Énoncé 1> D'après la page ci-dessous, en quelle année le livre de P. Oppitz a-t-il paru ?

Page>
____

Das Geheimnis der Varusschlacht

Essai d’histoire romaine de Peter Oppitz.

Parfois, il faut savoir signifer.

Vercingétorix et Arminius n’ont pas uniquement en commun la lutte contre les Romains (et le fait d’avoir servi dans leur armée), qui s’achève dans un cachot à Rome pour l’un et victorieuse (avec des nuances) pour l’autre. Tous deux ont aussi été utilisés au XIXe siècle par la propagande de deux empires, un français et un allemand, et donc de fait tournant leur tête vers l’exemple romain. Au niveau de leurs faits d’armes respectifs, si la localisation de Gergovie et Alésia souffre d’assez peu de contestations (enfin, le sujet revient épisodiquement), le lieu de la bataille de la forêt de Teutoburg, qui vit plusieurs tribus germaniques mettre en déroute trois légions commandées par Varus, est encore sujet à caution (et certains ne situent même pas le combat dans l’actuelle Allemagne …). P. Oppitz s’oppose à l’hypothèse classique, qui est celle du grand T. Mommsen, et qui voit le combat se dérouler en pleine forêt auprès d’un lieu dénommé Kalkriese, avec une embuscade des tribus germaniques surprenant trois légions en ordre de marche. Pour l’auteur, non seulement les découvertes archéologiques infirment une telle localisation, mais surtout une autre lecture des sources permet d’élaborer un autre déroulement des faits.

L’auteur, P. Oppitz, n’est pas un professionnel de l’Histoire, il est plus un amateur éclairé ayant suivi des études d’ingénieur (ce qui se voit parfois, dès que l’on sort un peu de la romano-germanité, comme à la p. 89 quand il est question de la formation intellectuelles des Romains de l’Est de l’empire mais qui indique aussi ses sources au travers de plus de 200 notes). Le livre, paru en 2006, bénéficie d’une petite notoriété, tout à fait justifiée grâce aux arguments qui, s’ils ne convainquent pas tous, questionnent de manière très forte la thèse majoritaire. Pour ce faire, parmi les auteurs que sont Tacite, Florus, Velleius Paterculus et Dion Cassius, le dernier est explicitement écarté par P. Oppitz, qu’il juge trop éloigné dans le temps malgré un récit qui est le plus détaillé. Au travers de quinze chapitres, P. Oppitz détaille son analyse en commençant par le traumatisme que fut la perte de trois légions dont la numérotation ne fut jamais plus réattribuée, puis en passant du côté des barbares, chez qui les razzias entre tribus sont incessantes. L’auteur livre aussi une petite chronologie des avancées romaines en Germanie, entre 52 av. J.-C. et 9 ap. J.-C., qui amène au chapitre sur les camps et les castelets que les Romains installent sur les bords du Rhin à la fin du Ier siècle avant notre ère. Parmi ces installations, Xanten (Castra Vetera) commande l’affluence de la Lippe dans le Rhin (la Lippe permet d’atteindre la Weser et est donc un axe de pénétration dans un territoire sans route) et c’est à partir de Xanten que Drusus commence son exploration de la Germanie. Il fonde des installations militaires dont certaines sont reprises par Varus quand il est envoyé en tant que commandant en chef en 7 ap. J.-C. Sur la Lippe, au point où la rivière n’est bientôt plus navigable, est établi le port d’Aliso. La localisation de l’endroit est importante, puisque c’est ici que ce sont réfugiés une partie des rescapés de la bataille.

____

Extrait de données>
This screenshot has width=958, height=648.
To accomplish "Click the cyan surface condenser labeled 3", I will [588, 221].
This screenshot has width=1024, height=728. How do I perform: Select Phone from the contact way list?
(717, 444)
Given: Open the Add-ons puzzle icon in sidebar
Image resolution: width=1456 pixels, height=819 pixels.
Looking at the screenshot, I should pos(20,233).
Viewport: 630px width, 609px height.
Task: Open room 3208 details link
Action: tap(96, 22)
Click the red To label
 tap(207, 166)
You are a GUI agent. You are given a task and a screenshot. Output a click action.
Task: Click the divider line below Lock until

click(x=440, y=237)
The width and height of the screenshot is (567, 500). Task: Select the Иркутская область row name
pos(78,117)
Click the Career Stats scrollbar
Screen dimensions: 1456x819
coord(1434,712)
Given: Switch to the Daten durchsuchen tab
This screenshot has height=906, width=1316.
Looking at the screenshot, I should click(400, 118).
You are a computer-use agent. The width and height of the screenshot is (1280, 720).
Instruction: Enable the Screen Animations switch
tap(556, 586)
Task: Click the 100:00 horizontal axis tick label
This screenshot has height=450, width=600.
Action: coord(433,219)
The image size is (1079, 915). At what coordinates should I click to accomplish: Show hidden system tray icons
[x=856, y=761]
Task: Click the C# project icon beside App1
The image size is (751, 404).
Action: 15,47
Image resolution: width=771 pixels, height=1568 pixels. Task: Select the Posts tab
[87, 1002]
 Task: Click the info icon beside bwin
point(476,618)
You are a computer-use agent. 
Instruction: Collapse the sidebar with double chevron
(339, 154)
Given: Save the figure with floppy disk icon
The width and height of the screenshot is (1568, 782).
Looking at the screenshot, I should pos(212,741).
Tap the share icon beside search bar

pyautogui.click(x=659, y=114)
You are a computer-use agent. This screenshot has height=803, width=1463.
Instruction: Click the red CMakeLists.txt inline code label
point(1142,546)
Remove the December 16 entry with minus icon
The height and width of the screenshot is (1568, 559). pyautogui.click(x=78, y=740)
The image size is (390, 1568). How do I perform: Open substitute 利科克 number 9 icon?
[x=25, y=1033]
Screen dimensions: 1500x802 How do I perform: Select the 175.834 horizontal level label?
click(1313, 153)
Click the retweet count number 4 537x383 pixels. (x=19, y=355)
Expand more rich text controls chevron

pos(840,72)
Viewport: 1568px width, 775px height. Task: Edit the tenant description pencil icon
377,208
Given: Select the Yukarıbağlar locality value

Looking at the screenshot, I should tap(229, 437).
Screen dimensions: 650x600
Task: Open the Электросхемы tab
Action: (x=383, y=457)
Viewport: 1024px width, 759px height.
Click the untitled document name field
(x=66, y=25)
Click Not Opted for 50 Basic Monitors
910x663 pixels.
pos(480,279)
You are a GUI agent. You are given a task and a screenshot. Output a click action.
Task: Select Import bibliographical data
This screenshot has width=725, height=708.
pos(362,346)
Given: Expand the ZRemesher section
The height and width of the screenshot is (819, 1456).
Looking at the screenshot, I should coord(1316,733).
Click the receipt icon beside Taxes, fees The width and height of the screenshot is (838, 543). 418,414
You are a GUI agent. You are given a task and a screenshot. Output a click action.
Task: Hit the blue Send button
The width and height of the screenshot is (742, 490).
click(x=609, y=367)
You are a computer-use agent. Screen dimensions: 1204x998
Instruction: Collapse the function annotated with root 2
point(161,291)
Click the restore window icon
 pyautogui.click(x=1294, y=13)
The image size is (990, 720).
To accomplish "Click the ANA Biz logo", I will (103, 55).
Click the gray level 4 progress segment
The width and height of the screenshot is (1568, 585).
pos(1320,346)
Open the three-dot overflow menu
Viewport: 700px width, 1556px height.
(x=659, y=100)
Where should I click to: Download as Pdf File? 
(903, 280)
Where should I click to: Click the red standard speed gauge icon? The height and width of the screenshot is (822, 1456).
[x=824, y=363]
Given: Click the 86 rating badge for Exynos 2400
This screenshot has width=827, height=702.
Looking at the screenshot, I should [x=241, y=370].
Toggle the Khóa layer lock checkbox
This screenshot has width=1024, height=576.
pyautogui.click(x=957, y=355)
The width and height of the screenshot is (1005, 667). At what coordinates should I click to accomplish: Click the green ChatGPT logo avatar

____

Énoncé 2> Recopiez à l'identique les lignes des enregistrements qui vont de la ligne contenant "Remove the December 16 entry with minus icon" à la ligne contenant "Looking at the screenshot, I should [x=241, y=370].", ces deux lignes comprises.

Réponse complète 1> En 2006.

Réponse complète 2>
Remove the December 16 entry with minus icon
The height and width of the screenshot is (1568, 559). pyautogui.click(x=78, y=740)
The image size is (390, 1568). How do I perform: Open substitute 利科克 number 9 icon?
[x=25, y=1033]
Screen dimensions: 1500x802 How do I perform: Select the 175.834 horizontal level label?
click(1313, 153)
Click the retweet count number 4 537x383 pixels. (x=19, y=355)
Expand more rich text controls chevron

pos(840,72)
Viewport: 1568px width, 775px height. Task: Edit the tenant description pencil icon
377,208
Given: Select the Yukarıbağlar locality value

Looking at the screenshot, I should tap(229, 437).
Screen dimensions: 650x600
Task: Open the Электросхемы tab
Action: (x=383, y=457)
Viewport: 1024px width, 759px height.
Click the untitled document name field
(x=66, y=25)
Click Not Opted for 50 Basic Monitors
910x663 pixels.
pos(480,279)
You are a GUI agent. You are given a task and a screenshot. Output a click action.
Task: Select Import bibliographical data
This screenshot has width=725, height=708.
pos(362,346)
Given: Expand the ZRemesher section
The height and width of the screenshot is (819, 1456).
Looking at the screenshot, I should coord(1316,733).
Click the receipt icon beside Taxes, fees The width and height of the screenshot is (838, 543). 418,414
You are a GUI agent. You are given a task and a screenshot. Output a click action.
Task: Hit the blue Send button
The width and height of the screenshot is (742, 490).
click(x=609, y=367)
You are a computer-use agent. Screen dimensions: 1204x998
Instruction: Collapse the function annotated with root 2
point(161,291)
Click the restore window icon
 pyautogui.click(x=1294, y=13)
The image size is (990, 720).
To accomplish "Click the ANA Biz logo", I will (103, 55).
Click the gray level 4 progress segment
The width and height of the screenshot is (1568, 585).
pos(1320,346)
Open the three-dot overflow menu
Viewport: 700px width, 1556px height.
(x=659, y=100)
Where should I click to: Download as Pdf File? 
(903, 280)
Where should I click to: Click the red standard speed gauge icon? The height and width of the screenshot is (822, 1456).
[x=824, y=363]
Given: Click the 86 rating badge for Exynos 2400
This screenshot has width=827, height=702.
Looking at the screenshot, I should [x=241, y=370].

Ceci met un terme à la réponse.